*** Opening Data provided ***
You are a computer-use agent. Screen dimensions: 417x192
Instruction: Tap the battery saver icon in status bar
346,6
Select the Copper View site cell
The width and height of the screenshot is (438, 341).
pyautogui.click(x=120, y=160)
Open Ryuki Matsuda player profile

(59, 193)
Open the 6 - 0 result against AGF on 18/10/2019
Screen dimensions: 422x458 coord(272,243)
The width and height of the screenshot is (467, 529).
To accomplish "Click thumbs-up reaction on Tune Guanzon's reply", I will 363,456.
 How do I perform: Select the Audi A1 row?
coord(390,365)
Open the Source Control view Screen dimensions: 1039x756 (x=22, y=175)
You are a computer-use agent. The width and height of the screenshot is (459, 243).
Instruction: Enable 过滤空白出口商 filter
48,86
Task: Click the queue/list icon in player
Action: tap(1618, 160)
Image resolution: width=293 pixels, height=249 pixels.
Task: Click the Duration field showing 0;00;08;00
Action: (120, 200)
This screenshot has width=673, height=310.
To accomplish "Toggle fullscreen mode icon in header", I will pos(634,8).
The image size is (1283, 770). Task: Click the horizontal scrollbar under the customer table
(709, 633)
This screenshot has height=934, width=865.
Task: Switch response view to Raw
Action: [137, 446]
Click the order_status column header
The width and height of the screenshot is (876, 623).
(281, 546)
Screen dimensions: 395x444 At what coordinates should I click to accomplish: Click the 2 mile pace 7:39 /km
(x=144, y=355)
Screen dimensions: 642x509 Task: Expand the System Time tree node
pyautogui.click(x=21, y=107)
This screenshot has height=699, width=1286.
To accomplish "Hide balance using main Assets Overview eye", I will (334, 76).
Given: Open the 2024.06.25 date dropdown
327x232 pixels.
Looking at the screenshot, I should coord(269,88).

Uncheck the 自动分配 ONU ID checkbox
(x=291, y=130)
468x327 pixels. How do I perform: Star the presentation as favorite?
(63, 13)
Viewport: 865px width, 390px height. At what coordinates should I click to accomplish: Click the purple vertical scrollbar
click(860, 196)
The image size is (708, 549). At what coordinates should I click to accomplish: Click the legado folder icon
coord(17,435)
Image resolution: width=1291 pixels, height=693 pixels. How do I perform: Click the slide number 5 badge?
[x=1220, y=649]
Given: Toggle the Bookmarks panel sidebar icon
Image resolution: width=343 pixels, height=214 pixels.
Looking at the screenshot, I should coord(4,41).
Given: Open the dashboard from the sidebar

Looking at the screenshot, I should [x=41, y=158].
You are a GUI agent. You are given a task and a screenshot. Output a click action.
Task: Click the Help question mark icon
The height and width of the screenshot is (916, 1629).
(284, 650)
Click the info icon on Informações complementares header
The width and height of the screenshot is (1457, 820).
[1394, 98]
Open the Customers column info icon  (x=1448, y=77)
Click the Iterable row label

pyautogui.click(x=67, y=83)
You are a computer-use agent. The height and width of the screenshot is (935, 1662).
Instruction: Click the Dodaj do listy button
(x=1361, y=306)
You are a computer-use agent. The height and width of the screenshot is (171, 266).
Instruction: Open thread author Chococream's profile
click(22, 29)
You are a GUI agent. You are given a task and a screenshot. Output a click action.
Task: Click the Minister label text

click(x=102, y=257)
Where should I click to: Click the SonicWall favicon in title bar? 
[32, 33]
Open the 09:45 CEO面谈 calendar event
*** Closing Data provided ***
- [Description of the task]: Look through the data above for lines holding the word "agent". State how many there are and nothing else.

- [Final answer]: 6